- **Article**
Move some comparison simplifications to match.pd

Kyrill Tkachov kyrylo.tkachov@arm.com
Tue Oct 27 15:33:00 GMT 2015


Hi Marc,

On 30/08/15 08:57, Marc Glisse wrote:
> Hello,
>
> just trying to shrink fold-const.c a bit more.
>
> initializer_zerop is close to what I was looking for with zerop, but I
> wasn't sure if it would be safe (it accepts some CONSTRUCTOR and
> STRING_CST). At some point I tried using sign_bit_p, but using the return
> of that function in the simplification confused the machinery too much. I
> added an "overload" of element_precision like the one in element_mode, for
> convenience.
>
> Bootstrap+testsuite on ppc64le-redhat-linux.
>
>
> 2015-08-31  Marc Glisse  <marc.glisse@inria.fr>
>
> gcc/
>   	* tree.h (zerop): New function.
>   	* tree.c (zerop): Likewise.
>   	(element_precision): Handle expressions.
>   	* match.pd (define_predicates): Add zerop.
>   	(x <= +Inf): Fix comment.
>   	(abs (x) == 0, A & C == C, A & C != 0): Converted from ...
>   	* fold-const.c (fold_binary_loc): ... here. Remove.
>
> gcc/testsuite/
>   	* gcc.dg/tree-ssa/cmp-1.c: New file.
>

+/* If we have (A & C) != 0 where C is the sign bit of A, convert
+   this into A < 0.  Similarly for (A & C) == 0 into A >= 0.  */
+(for cmp (eq ne)
+     ncmp (ge lt)

- **Data listing**
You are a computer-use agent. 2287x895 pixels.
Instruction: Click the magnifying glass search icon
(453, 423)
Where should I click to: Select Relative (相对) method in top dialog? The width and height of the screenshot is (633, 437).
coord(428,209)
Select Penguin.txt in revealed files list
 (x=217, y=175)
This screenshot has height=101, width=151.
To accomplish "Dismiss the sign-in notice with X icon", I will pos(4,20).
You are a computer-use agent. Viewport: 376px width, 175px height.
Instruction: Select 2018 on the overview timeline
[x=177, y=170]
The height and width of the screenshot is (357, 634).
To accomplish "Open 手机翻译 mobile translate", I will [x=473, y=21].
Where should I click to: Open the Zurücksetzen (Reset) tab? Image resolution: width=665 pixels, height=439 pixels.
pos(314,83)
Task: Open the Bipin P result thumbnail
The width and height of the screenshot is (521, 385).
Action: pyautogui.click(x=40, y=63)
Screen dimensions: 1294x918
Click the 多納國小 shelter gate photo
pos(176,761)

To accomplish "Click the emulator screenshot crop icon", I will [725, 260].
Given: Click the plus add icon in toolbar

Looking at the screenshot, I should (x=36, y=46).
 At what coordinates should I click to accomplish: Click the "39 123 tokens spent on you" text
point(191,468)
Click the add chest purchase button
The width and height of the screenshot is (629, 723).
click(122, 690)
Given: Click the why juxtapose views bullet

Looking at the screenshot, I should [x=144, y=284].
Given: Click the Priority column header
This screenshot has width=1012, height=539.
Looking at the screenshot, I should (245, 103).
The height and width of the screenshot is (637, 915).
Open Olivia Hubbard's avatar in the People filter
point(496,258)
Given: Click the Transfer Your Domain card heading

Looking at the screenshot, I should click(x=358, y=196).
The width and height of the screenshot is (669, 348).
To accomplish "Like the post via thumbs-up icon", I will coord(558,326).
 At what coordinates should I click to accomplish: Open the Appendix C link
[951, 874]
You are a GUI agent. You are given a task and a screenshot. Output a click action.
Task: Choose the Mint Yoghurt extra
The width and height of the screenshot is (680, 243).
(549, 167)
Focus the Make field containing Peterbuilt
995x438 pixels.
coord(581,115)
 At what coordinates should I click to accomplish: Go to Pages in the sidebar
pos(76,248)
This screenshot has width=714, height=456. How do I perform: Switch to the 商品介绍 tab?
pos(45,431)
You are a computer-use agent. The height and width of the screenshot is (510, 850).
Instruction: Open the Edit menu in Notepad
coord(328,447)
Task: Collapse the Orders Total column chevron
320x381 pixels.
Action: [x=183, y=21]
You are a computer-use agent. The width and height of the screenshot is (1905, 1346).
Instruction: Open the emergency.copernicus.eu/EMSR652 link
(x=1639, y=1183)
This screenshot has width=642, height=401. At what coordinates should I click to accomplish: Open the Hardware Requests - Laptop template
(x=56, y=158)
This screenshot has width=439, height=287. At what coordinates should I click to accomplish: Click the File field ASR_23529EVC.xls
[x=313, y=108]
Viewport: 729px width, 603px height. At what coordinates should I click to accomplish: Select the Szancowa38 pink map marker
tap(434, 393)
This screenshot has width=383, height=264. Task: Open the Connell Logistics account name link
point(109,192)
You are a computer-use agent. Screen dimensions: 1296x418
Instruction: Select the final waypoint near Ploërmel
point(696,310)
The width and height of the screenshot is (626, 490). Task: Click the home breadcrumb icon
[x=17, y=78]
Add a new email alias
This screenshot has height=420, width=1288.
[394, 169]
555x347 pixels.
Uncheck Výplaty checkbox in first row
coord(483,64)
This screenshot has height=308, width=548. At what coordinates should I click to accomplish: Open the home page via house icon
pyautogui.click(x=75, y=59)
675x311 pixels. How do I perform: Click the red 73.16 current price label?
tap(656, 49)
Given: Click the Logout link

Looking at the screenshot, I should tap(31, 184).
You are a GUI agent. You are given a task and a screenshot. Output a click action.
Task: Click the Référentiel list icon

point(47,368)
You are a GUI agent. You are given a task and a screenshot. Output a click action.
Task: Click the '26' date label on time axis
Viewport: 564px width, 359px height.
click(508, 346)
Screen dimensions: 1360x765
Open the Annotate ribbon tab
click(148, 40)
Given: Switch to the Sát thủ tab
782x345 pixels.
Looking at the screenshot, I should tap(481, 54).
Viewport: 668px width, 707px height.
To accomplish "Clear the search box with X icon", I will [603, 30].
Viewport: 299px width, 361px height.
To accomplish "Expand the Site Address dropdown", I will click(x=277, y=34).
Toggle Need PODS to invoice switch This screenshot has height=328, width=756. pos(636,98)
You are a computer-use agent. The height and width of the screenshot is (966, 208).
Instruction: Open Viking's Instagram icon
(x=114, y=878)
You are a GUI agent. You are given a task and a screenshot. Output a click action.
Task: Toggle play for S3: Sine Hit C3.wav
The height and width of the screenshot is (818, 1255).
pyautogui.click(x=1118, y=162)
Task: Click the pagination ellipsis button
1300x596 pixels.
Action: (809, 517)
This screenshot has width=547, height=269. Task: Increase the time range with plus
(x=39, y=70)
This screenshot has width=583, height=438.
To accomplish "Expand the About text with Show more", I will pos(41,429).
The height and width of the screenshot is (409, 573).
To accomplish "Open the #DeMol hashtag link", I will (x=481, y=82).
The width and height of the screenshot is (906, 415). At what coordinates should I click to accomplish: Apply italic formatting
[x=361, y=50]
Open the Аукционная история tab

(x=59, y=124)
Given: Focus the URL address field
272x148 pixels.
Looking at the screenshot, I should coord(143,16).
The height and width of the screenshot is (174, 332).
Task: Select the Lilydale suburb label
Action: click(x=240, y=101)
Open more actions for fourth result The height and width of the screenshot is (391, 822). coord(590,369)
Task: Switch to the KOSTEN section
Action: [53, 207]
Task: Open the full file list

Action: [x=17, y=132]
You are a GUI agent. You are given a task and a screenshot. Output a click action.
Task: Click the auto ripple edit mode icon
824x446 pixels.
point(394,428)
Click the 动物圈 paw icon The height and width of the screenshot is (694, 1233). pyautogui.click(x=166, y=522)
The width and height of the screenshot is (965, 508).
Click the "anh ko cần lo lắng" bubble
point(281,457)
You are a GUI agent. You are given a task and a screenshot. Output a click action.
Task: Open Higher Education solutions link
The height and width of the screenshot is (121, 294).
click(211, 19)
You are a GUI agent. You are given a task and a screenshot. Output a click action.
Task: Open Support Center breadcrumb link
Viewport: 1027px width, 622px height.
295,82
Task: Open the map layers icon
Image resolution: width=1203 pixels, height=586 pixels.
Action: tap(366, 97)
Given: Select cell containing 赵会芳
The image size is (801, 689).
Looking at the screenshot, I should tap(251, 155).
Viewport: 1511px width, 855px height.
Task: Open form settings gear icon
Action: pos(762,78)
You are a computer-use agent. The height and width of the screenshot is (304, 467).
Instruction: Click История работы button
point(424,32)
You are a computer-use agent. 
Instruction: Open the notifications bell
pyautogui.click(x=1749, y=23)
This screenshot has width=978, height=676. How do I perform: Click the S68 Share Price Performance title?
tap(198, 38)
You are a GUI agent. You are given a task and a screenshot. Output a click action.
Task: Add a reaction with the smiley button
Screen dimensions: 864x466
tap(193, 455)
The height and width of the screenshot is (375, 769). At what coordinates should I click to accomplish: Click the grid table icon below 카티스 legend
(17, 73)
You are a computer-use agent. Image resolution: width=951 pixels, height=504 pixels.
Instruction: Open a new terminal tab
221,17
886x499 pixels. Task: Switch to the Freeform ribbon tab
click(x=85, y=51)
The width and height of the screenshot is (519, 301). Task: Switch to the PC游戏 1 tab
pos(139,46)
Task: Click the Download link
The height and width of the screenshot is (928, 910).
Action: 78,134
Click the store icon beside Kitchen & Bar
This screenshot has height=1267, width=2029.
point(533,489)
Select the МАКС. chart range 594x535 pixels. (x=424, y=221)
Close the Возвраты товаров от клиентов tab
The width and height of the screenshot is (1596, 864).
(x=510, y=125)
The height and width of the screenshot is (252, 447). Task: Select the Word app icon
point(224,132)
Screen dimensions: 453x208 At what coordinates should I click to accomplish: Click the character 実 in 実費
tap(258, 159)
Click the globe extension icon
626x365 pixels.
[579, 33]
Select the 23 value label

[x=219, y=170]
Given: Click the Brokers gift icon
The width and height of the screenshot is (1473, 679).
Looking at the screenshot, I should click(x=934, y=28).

- **Exercises**
1 – In the post about moving comparison simplifications to match.pd, list the files named in the ChangeLog entry under "gcc/".
2 – Resume the post about moving comparison simplifications to match.pd after its last line.
The listing above comes from a separate, unrelated source.

- **Task-by-task outputs**
1 – tree.h, tree.c, match.pd, fold-const.c

2 –
+ (simplify
+  (cmp (bit_and (convert?@2 @0) integer_pow2p@1) integer_zerop)
+  (if (INTEGRAL_TYPE_P (TREE_TYPE (@0))
+       && (TYPE_PRECISION (TREE_TYPE (@0))
+	   == GET_MODE_PRECISION (TYPE_MODE (TREE_TYPE (@0))))
+       && element_precision (@2) >= element_precision (@0)
+       && wi::only_sign_bit_p (@1, element_precision (@0)))
+   (with { tree stype = signed_type_for (TREE_TYPE (@0)); }
+    (ncmp (convert:stype @0) { build_zero_cst (stype); })))))
+

With this patch and this pattern pattern in particular I've seen some code quality regressions on aarch64.
I'm still trying to reduce a testcase to demonstrate the issue but it seems to involve
intorucing extra conversions from unsigned to signed values. If I gate this pattern on
!TYPE_UNSIGNED (TREE_TYPE (@0)) the codegen seems to improve.

Any thoughts?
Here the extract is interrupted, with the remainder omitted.